• [EXERCISE AIM]: Copy word for word the stretch of the retirement savings article from "Save More Than" through "than age 50.".

• [SOURCE DOCUMENT]:
■ ■ ■
How to Have Enough Money for Retirement
Retirement. It's a time when you can finally kick back, relax, and enjoy the fruits of your labor. But for many women, retirement is also a time of worry and stress.
Will I have enough money to last me the rest of my life? It's a valid concern. Only 19% of women say they're confident about their retirement plan.
Don't let that be you! With a little bit of planning and some smart financial moves, you can make sure you don't run out of money to last you through retirement. Here are four tips to help you avoid running out of money in retirement:
Start Saving Early
The earlier you start saving for retirement, the better off you'll be. That's because when you start saving early, your money has more time to grow through compound interest.
For example, let's say you start saving $100 per month at age 25. If you continue making those monthly contributions until age 65 and earn an average annual return of 7%, you'll have nearly $300,000 saved up.
Now let's say you wait until age 35 to start saving $100 per month. Even if you continue making those monthly contributions until age 65 and earn an average annual return of 7%, you'll only have about $163,000 saved—nearly $140,000 less than if you had started 10 years earlier!
Save More Than the Minimum Required Amount
If your employer offers a 401(k) or other retirement savings plan with matching contributions, make sure you're contributing enough to take advantage of the match. For example, if your employer will match 50% of your contributions up to 6% of your salary, then you should contribute at least 6% of your salary each year so that your employer will also contribute 50%.
If you're behind on retirement savings, you can make catch-up contributions to retirement accounts such as a 401(k). For 2022, the limit for 401(k)s is $20,500. For people 50 and older, it's $27,000. For IRA contributions, it's $6,000 if you're younger than age 50, and $7,000 if you're older than age 50.
When it comes to investing for retirement, there are two main points to keep in mind: risk and diversification. First, as we get older we tend to become more risk-averse because we have less time to recover from any losses we might experience. That's why it's generally recommended that workers invest more conservatively as they approach retirement age.
Second, no matter how old you are it's important to diversify your investments across different asset classes like stocks, bonds, and cash equivalents. Diversification helps protect your portfolio from significant losses because not all asset classes move in lockstep with each other—when one asset class is down, another might be up (or at least not down as much).
Asset class diversification is especially important as you approach retirement because it can help preserve the value of your portfolio and provide some stability during periods of market volatility.
Review Your Spending Regularly
Just because you've been able to live on X amount of dollars per year doesn't mean that will always be the case—your spending needs will likely change throughout retirement as unexpected expenses come up or your lifestyle needs change.
That's why it's important to review your spending regularly and make adjustments as necessary so that your budget remains aligned with reality. Doing so will help ensure that your money lasts as long as you need it to.
With a little bit saved each month and some smart financial moves along the way, any woman can avoid running out of money in retirement!
■ ■ ■
• [Pixel coordinate grounding data]:

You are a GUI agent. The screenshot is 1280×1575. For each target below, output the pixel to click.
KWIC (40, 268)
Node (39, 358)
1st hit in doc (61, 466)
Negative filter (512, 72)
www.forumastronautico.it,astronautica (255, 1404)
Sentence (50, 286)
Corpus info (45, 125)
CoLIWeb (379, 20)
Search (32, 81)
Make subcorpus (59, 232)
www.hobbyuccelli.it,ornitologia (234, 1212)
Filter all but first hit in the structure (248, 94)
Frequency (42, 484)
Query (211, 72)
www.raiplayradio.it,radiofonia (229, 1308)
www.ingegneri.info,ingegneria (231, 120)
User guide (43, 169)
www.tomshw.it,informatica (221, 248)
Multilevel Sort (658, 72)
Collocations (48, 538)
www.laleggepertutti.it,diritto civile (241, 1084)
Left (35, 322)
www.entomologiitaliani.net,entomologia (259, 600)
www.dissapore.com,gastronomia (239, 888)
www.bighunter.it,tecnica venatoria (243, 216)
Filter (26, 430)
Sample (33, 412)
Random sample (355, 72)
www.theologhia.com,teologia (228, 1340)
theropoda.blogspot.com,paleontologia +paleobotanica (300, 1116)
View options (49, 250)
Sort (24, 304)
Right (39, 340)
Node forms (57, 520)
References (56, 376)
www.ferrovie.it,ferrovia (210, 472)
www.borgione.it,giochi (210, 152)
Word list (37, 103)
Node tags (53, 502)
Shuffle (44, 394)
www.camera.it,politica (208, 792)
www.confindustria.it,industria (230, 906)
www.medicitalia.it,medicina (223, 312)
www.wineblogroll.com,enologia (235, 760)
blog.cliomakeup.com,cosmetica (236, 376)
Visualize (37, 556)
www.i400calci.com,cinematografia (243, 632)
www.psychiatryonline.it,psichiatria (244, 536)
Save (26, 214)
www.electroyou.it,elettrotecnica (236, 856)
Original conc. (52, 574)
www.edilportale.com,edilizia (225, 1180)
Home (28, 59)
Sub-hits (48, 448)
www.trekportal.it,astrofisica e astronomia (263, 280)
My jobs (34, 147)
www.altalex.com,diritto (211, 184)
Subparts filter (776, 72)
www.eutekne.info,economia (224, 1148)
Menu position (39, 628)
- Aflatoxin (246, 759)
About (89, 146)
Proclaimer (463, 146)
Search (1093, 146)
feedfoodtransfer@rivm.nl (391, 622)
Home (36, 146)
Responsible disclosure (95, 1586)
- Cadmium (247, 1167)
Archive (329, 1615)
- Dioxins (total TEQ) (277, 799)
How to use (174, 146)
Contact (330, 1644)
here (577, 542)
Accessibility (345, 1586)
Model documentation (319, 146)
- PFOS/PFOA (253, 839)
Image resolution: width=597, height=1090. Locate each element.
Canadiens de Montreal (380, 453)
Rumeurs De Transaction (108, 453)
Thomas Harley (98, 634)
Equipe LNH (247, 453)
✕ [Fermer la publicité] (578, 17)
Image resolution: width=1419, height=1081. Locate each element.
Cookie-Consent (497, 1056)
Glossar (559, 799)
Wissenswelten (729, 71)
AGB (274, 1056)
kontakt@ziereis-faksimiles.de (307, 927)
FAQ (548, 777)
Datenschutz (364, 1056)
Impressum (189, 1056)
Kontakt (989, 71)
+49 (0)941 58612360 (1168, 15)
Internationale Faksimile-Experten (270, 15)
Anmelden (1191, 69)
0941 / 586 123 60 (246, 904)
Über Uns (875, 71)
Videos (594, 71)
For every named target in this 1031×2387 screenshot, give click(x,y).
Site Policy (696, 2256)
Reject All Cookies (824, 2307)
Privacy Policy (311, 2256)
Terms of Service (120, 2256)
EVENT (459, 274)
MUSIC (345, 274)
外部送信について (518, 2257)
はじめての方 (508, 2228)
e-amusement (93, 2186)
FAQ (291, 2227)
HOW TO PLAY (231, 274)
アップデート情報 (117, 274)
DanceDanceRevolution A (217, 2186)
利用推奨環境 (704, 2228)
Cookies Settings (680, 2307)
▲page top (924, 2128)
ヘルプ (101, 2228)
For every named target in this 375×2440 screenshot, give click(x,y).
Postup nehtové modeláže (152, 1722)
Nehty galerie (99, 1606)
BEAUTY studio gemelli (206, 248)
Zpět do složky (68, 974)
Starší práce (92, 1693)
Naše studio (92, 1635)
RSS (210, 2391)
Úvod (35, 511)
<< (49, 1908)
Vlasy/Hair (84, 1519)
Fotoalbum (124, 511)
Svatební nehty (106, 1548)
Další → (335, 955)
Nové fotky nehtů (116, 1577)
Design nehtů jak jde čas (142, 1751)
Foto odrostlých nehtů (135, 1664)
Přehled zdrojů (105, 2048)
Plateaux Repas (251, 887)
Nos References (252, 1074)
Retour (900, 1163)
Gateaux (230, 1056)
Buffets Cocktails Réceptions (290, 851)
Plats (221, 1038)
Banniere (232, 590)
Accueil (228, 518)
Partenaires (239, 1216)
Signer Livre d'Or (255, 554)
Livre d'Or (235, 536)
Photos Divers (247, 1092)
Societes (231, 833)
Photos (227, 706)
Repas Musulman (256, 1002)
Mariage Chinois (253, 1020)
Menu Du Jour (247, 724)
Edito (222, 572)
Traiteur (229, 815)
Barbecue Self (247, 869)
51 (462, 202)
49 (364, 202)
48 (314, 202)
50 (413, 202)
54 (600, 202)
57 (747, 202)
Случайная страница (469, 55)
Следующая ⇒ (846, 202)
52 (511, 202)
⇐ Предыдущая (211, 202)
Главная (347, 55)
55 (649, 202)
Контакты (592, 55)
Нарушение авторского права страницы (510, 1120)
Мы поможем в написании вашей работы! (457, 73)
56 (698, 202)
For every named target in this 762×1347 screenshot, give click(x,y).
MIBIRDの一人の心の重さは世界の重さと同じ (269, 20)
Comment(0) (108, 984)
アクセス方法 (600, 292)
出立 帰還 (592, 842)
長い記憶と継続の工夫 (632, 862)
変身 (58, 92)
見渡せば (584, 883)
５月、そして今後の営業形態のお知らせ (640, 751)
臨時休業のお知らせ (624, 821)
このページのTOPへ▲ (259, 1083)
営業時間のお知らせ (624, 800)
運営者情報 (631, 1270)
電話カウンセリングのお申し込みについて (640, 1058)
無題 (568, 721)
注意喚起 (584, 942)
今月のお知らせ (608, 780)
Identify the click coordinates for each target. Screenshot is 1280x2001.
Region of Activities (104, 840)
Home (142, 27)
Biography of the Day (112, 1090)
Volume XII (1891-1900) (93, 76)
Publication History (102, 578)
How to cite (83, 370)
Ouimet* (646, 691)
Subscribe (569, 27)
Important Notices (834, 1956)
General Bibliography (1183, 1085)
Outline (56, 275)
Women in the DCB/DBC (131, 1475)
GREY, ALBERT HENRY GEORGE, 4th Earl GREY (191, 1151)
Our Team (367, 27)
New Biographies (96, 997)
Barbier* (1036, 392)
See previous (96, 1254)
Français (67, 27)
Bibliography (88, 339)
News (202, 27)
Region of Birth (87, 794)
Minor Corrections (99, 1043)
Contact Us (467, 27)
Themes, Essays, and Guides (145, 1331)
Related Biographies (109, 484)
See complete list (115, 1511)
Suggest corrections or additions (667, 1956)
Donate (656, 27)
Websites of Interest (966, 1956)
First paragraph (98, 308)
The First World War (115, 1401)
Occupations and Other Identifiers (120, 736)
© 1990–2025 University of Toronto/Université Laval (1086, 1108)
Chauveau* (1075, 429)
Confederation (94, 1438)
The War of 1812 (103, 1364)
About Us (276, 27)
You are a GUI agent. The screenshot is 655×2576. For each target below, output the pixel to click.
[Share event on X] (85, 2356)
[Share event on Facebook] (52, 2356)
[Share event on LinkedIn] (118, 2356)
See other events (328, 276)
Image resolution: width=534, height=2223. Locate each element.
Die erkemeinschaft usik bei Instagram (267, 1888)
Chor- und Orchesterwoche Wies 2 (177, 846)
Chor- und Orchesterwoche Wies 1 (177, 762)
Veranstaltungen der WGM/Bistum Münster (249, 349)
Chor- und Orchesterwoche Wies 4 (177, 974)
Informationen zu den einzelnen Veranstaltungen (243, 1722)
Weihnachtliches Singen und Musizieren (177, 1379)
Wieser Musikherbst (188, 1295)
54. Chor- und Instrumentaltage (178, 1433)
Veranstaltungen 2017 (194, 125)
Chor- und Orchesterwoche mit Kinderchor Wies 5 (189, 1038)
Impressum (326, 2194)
■ ■ ■
• [EXERCISE OUTPUT]:
Save More Than the Minimum Required Amount
If your employer offers a 401(k) or other retirement savings plan with matching contributions, make sure you're contributing enough to take advantage of the match. For example, if your employer will match 50% of your contributions up to 6% of your salary, then you should contribute at least 6% of your salary each year so that your employer will also contribute 50%.
If you're behind on retirement savings, you can make catch-up contributions to retirement accounts such as a 401(k). For 2022, the limit for 401(k)s is $20,500. For people 50 and older, it's $27,000. For IRA contributions, it's $6,000 if you're younger than age 50, and $7,000 if you're older than age 50.